*Objectives*.
1. Repeat the stretch of the mining claim opinion from "The writ of" through "United States therefor.", word for word.
2. Using the mining claim opinion, decide whether each statement agrees with it, answering yes or no and quoting the words that settle it: (a) The Codes were approved on June 6, 1900. (b) Section 1042 calls for possession lasting ten years or more. (c) The present action was begun in 1901.
3. Pick up the mining claim opinion where it ends and keep writing it.

*Selected extract*.
Tyee Consolidated Mining Co. v. Langstedt

GILBERT, Circuit Judge,

after stating the case as above, delivered the opinion of the court.

The writ of error presents the question whether, in the territory of Alaska, adverse possession of a mining claim, as against the locator thereof, or his successors in interest, can be initiated at any time before the issuance of a patent from the United States therefor.

Section 1042 of Carter’s Codes of Alaska (page 354) provides as follows: “The uninterrupted adverse notorious possession of real property under color and claim of title for seven years or more shall be conclusively presumed to give title thereto except as against the United States.”

Section 4 of the same Codes, at page 146, provides that actions shall be commenced within 10 years — “For the recovery of real property, or for the recovery of the pos*361session thereof; and no action shall be maintained for such recovery unless it shall appear that the plaintiff, his anees - tor, predecessor, or grantor was seized or possessed of the premises in question within ten years before the commencement of the action: provided, in all cases where a cause of action has already accrued, and the period prescribed in this section within which an action may be brought has expired or will expire within one year from the approval of this act, an action may be brought on such cause of action within one year from the date of the approval of the act.”

The Codes in which these provisions are found were approved on June 6, 1900. The present action was begun on December 24, 1900. It is plain that the provision first above quoted has no application to the present case. This is made clear by the proviso of section 4, above quoted, which extends the right of action for a period of one year from the approval of the act, and by that portion of section 368, p. 432, of the Codes, which declares that “no person shall be deprived of any existing legal right or remedy by reason of the passage .of this act.” Prior to the adoption of the Codes, adverse possession, in order to give title, was required to be continuous for a period of 10 years. Parker v. Metzger, 12 Or. 407, 7 P. 518.

*Element and text location data*.
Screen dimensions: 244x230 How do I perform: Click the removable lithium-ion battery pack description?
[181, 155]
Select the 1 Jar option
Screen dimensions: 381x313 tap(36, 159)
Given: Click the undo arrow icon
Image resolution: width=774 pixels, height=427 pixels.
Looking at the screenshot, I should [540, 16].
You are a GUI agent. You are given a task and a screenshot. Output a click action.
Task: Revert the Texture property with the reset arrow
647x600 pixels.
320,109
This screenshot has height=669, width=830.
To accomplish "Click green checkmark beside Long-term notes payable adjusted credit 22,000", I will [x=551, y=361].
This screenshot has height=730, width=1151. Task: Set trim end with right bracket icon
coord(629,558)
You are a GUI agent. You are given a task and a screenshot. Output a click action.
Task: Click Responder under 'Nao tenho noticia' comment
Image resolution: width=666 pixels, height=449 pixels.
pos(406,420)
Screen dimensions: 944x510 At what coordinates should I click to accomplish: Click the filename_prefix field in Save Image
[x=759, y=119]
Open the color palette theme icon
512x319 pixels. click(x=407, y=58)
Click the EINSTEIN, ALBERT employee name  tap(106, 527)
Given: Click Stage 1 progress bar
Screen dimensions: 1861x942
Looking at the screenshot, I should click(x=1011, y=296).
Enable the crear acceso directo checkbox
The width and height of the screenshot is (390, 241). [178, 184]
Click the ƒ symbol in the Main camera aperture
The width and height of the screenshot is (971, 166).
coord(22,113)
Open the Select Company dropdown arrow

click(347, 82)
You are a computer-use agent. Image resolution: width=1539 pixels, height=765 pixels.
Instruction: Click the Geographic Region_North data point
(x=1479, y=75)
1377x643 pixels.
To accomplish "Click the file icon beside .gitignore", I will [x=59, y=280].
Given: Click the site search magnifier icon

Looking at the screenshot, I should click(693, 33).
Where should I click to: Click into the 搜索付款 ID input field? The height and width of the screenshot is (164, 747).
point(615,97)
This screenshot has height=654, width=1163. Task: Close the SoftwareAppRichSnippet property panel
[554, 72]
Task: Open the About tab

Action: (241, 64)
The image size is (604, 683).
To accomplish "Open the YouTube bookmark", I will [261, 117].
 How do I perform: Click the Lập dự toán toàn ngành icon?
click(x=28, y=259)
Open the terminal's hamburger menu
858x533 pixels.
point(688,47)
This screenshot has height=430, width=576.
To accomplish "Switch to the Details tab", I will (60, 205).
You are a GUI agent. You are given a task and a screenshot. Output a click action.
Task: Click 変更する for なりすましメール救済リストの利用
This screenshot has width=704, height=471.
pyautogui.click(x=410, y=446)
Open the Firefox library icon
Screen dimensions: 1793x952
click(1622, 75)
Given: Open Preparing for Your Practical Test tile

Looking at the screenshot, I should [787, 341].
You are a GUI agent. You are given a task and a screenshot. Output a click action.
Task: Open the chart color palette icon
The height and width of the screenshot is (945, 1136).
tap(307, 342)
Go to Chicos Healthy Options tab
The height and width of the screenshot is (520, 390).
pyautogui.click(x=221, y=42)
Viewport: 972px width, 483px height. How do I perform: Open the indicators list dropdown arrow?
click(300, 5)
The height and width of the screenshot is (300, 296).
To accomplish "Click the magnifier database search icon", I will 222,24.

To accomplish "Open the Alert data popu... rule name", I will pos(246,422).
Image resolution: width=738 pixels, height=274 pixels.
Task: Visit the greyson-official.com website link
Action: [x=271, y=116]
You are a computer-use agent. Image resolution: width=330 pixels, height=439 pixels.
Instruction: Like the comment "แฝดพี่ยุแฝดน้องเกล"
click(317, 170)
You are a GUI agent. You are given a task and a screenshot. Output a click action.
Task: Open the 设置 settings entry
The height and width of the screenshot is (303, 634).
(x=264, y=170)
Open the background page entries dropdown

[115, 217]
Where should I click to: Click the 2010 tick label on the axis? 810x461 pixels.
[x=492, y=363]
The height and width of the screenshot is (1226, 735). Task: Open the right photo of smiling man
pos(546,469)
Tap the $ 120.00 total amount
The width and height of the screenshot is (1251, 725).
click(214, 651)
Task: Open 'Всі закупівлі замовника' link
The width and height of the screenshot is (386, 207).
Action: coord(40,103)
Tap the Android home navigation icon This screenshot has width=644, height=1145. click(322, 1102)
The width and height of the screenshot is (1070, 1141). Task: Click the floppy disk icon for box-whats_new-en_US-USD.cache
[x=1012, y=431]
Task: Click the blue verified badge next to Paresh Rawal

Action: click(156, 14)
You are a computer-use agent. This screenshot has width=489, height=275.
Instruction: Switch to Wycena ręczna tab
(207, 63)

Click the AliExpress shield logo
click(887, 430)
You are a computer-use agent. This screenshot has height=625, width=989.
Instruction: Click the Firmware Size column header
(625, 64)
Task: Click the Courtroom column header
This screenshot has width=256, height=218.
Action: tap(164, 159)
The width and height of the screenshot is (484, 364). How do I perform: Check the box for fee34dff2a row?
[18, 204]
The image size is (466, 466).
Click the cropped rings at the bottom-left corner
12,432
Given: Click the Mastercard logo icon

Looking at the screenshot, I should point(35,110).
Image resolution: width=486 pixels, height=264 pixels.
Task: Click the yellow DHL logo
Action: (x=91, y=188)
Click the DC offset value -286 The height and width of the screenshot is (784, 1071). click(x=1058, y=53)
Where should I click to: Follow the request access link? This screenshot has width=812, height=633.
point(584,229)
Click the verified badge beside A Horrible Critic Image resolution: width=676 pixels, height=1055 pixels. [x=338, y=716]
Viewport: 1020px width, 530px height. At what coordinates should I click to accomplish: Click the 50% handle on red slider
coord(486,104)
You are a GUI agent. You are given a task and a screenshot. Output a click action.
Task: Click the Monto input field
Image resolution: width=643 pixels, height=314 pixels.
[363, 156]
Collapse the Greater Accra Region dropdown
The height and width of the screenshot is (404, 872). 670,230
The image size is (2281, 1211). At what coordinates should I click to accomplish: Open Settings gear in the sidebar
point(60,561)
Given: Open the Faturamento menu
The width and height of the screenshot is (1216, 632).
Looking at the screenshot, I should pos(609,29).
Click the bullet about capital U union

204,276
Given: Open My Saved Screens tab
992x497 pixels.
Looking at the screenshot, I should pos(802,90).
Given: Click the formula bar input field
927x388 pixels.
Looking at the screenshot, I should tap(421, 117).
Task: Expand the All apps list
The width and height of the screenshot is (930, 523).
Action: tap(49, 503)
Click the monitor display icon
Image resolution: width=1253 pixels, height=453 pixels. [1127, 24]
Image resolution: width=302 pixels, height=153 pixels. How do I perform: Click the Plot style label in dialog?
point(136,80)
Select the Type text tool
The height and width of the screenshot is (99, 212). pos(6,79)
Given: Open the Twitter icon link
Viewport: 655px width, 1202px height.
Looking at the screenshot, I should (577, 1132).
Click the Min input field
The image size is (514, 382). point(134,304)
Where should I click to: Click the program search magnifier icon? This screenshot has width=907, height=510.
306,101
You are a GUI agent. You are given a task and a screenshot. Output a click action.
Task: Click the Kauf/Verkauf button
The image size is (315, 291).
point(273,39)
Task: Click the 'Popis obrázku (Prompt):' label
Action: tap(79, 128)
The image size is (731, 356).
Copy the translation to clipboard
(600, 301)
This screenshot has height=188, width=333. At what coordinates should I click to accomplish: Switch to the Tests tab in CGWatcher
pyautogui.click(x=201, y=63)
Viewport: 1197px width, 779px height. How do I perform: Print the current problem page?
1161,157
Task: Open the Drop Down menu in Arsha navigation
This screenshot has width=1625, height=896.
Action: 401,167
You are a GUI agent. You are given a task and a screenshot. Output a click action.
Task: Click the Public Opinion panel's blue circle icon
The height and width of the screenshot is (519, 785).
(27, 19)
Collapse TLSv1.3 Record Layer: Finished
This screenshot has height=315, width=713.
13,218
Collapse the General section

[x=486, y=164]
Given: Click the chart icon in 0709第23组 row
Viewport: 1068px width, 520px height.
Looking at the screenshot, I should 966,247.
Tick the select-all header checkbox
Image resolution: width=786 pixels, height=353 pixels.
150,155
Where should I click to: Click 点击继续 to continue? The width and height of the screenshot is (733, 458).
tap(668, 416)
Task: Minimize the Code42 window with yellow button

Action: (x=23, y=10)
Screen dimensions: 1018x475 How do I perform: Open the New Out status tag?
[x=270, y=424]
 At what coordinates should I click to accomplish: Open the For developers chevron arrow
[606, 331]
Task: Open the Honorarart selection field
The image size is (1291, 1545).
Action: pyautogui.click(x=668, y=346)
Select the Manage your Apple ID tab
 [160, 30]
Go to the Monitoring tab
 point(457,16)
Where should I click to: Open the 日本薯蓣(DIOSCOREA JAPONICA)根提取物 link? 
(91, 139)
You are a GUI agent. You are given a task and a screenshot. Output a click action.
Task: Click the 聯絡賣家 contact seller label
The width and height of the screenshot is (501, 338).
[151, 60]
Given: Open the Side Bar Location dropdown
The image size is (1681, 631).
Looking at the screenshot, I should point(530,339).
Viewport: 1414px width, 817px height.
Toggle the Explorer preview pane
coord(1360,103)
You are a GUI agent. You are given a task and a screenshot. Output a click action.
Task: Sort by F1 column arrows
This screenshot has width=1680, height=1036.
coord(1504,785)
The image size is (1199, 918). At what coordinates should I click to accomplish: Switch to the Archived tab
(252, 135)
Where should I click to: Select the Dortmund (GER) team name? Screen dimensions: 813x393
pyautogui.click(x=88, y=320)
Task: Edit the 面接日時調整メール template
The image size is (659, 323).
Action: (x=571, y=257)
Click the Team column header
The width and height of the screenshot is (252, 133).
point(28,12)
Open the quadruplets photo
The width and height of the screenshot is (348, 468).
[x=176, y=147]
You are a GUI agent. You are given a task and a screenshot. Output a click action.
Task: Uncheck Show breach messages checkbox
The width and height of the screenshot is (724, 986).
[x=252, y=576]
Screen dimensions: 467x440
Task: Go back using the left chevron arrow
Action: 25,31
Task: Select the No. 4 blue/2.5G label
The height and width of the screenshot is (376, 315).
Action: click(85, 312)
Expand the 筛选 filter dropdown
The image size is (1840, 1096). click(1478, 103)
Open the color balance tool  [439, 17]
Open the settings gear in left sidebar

*Expected results*.
1.
The writ of error presents the question whether, in the territory of Alaska, adverse possession of a mining claim, as against the locator thereof, or his successors in interest, can be initiated at any time before the issuance of a patent from the United States therefor.

2.
(a) Yes: "The Codes in which these provisions are found were approved on June 6, 1900."
(b) No: "for seven years or more"
(c) No: "The present action was begun on December 24, 1900."

3.
It is well settled that the statute of limitations begins to run against a grantee under the general land laws of the United States only from the date when he acquires the title, and that an occupancy by another prior to that time will not be deemed adverse to the title of such grantee. But there is diversity of opinion as to the precise time when the title passes from the government to an entryman upon the public lands. In the majority of cases it is held that no title passes until the patent issues. Redfield v. Parks, 132 U.S. 239, 10 S.Ct. 83, 33 L.Ed. 327; Simmons v. Ogle, 105 U.S. 271, 26 L.Ed. 1087; Gibson v. Chouteau, 13 Wall. 92, 20 L.Ed. 534; Godkin v. Cohn, 80 F. 458, 25 C.C.A. 557; Mathews v. Ferrea, 45 Cal. 51; Smith v. McCorkle, 105 Mo. 135, 16 S.W. 602; Steele v. Boley, 6 Utah, 308, 22 P. 311; Treadway v. Wilder, 12 Nev. 108; Stephens v. Moore, 116 Ala. 397, 22 So. 542; Schuttler v. *362Piatt, 12 Ill. 417; Clark v. Southard, 16 Ohio St. 408; Churchill v. Sowards, 78 Iowa, 472, 43 N.W. 271.

In some courts, however, it has been held that the title passes to such an entryman as soon as he has complied with all the conditions requisite to entitle him to a patent, and that at that point of time an adverse possession may have its inception. Carroll v. Patrick, 23 Neb. 847, 37 N.W. 671; Dolen v. Black, 48 Neb. 688, 67 N.W. 760; Cady v. Eighmey, 54 Iowa, 615, 7 N.W. 102; Mills v. Traver, 35 Neb. 292, 53 N.W. 67; Cawley v. Johnson (C.C.) 21 F. 492; Nichols v. Council, 51 Ark. 26, 9 S.W. 305, 14 Am.St.Rep. 20; Gay v. Ellis, 33 La.Ann. 249; Doe v. Hearick, 14 Ind. 242; Goodlet v. Smithson (Ala.) 30 Am.Dec. 561; Udell v. Peak (Tex.Sup.) 7 S.W. 786.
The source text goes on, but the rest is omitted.